Step three: the project elements are defined and given physical form. This is a give-and-take process of selection and evaluation, using the design concept to measure the appropriateness of ideas. Involving the clients in each stage of the process helps them understand why decisions are made and how the design evolves to become their new home.

VISION

Each design integrates the dreams of the client, the demands of the site, and the realities of the budget.

How you envision life in your new home will determine its relationship to all who live and visit there, and the home’s relationship to the site where it is built.

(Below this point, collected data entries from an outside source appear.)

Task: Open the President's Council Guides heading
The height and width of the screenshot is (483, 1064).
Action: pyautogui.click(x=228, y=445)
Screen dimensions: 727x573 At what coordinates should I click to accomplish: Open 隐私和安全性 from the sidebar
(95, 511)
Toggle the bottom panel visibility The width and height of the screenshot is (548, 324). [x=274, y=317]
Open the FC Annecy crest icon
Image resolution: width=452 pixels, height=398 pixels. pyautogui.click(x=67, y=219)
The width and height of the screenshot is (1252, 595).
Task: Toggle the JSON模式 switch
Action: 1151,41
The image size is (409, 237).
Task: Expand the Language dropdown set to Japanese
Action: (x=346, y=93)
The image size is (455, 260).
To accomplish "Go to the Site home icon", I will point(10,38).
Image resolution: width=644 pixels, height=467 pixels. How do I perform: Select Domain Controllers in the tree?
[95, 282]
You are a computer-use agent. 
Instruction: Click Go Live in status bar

Each of these projects used the same design process to define that vision, and evolved into these varied and unique results.

WORK IN CHINA

In the fall of 2016, Bruce was asked to join a Chinese design-build company, Vintage International Design, based in the capital city of Kunming in Yunnan Province. The work involves an international design team and is on the scale of master planning and large commercial developments. Initial projects are a boutique hotel in Tiger Leaping Gorge in the mountains near Shangri-La and an underwater restaurant as part of a fishing resort in Shidian.

WORK IN HAITI

Since 2002, Bruce has made many trips to the Eben-Ezer Mission in Gonaives, Haiti as an advisor and technical consultant. Over the years he has provided design and funding assistance for a prototype public market building, a new church, and a variety of renovation projects.

After the devastating earthquake in January 2010, Bruce and two partners started Karivian Housing Solutions, a construction company based in Haiti to build high volume, low cost, indigenous houses that maximize the use of local labor and materials. They completed the design and construction of a variety of projects including a prototype house selected as a finalist in the international Building Back Better Communities [BBBC] Housing Competition sponsored by the Haitian Government and the Clinton Foundation.

AWARDS

Bruce’s projects have been published in international magazines, filmed for public television, and used by MGM in a feature movie. With two previous partners, he received the U.S. Department of Energy’s Award for Energy Innovation and the Australian Masonry Association’s Award for Design Excellence. In 2008, Camp Lake James was selected for an AIA Asheville Design Award and earned the following comment from the jury: “The architect and builder were serious students of vernacular building forms in wood and stone in the North Carolina mountains. This project has some of the boldness and mystery of the construction of the Grove Park Inn.”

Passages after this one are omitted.